L’objectif de la vidéosurveillance – un contrat de 400 000 euros de la Junta de Castilla y León – est de surveiller l’ouest de Zamora dans le but de renforcer et d’investir dans la stratégie d’extinction. Ce n’est pas la première fois que cette formule, qui a été utilisée pour la première fois en 2013 et qui, selon le gouvernement régional, a permis de réduire les incendies de forêt de 65 %, est utilisée. Cependant, il semble que cela n’ait pas aidé à lutter contre les nouveaux incendies. Celui qui a brûlé la Culebra a finalement été conduit dans les terres agricoles irriguées pour s’y étouffer parce qu’il n’y avait aucun moyen de l’étouffer. Lorsque les flammes ont rencontré les champs qui ne brûlaient plus, elles se sont finalement éteintes. « Les tournesols l’ont éteint », ont déclaré des témoins de l’incident.

Un panneau de danger d’incendie brûlé par l’incendie de 2022 / Emilio Fraile

« L’incendie, aussi paradoxal que cela puisse paraître, a ouvert des fenêtres. Je parierais sur l’apprentissage de ce que ces deux incendies nous ont appris : les extensions de pins brûlés sont gigantesques et, en même temps, nous avons vu comment les parcelles de chênes qui existaient encore dans la Culebra avaient été brûlées sur les bords et épargnées au centre de ces masses », dit Talegón.

Dans les mois qui ont suivi l’incendie, le biologiste a constaté que « dans les chênaies entre Boya et Villardeciervos, les chênes ont atténué la violence du feu, alors que les pinèdes plus ou moins homogènes ont été très touchées ». C’est pourquoi il appelle à « ne pas refaire les mêmes erreurs de monoculture, même s’il faut plus de temps pour obtenir les résultats. Même si cela coûte plus cher ».

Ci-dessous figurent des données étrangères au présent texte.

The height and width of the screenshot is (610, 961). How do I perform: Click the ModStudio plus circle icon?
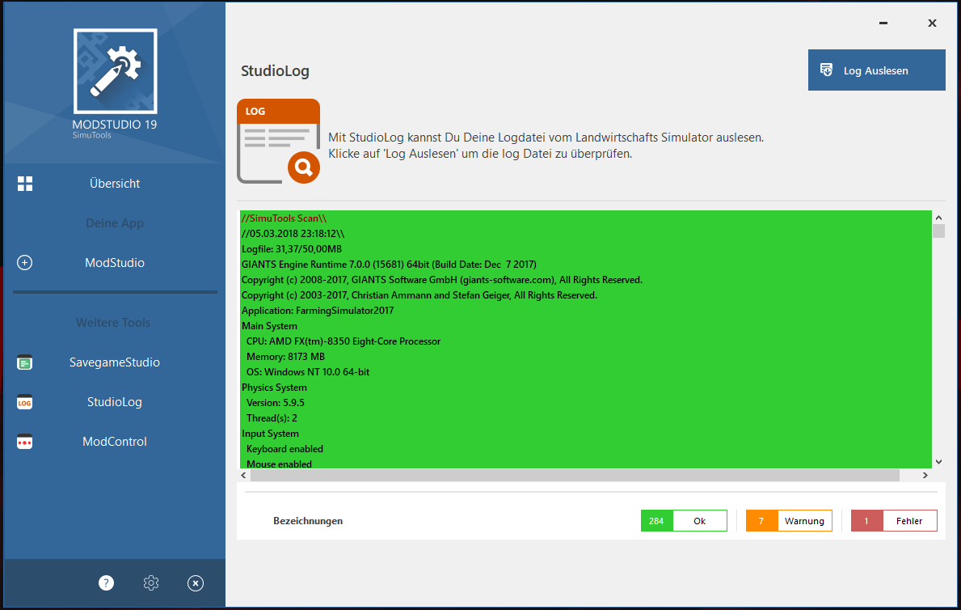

Cependant, les groupes locaux, comme celui coordonné par Lucas Ferrero, considèrent également qu’il serait utile de disposer de certaines ressources pour pouvoir contrer l’incendie dès qu’il est détecté : « Une formation minimale et quelques ressources pour un premier choc lorsque le risque est faible et que l’on peut faire beaucoup de choses avec des flammes de 50 centimètres. L’action citoyenne doit compter ».

Panneau d’avertissement de zone surveillée par vidéo pour le contrôle des incendies à Villarciervos (Zamora) / R.R.

Les méga-incendies sont l’un des impacts et des défis évidents que la crise climatique pose aux pays du sud de l’Europe. Sa destruction est monstrueuse. Dans le cas d’une catastrophe comme celle de La Culebra, la perte de ce que les chercheurs appellent les « services écosystémiques » – les fonctions naturelles des habitats qui soutiennent l’homme, comme la régulation du débit d’eau – se chiffre en millions d’euros. Un groupe de scientifiques de l’université de Salamanque a calculé qu’ entre 35 et 75 millions d’euros avaient été perdus à Zamora.

Le changement climatique domine déjà tout », déclare le biologiste Javier Talegón, « c’est le nouveau facteur clé parce que les incendies dépassent déjà la capacité des ressources de lutte contre les incendies, il est donc temps de repenser le modèle qui existe dans la Sierra de la Culebra. S’il s’agit d’une réserve de biosphère, si elle regroupe une série d’habitats déclarés d’intérêt, il est temps de repenser la manière dont nous nous y rapportons ».

En quittant la sierra, lorsqu’on demande à Eduardo qui a le plus perdu dans les incendies, il répond tranquillement, debout dans son pré : « D’une manière ou d’une autre, nous avons tous perdu ».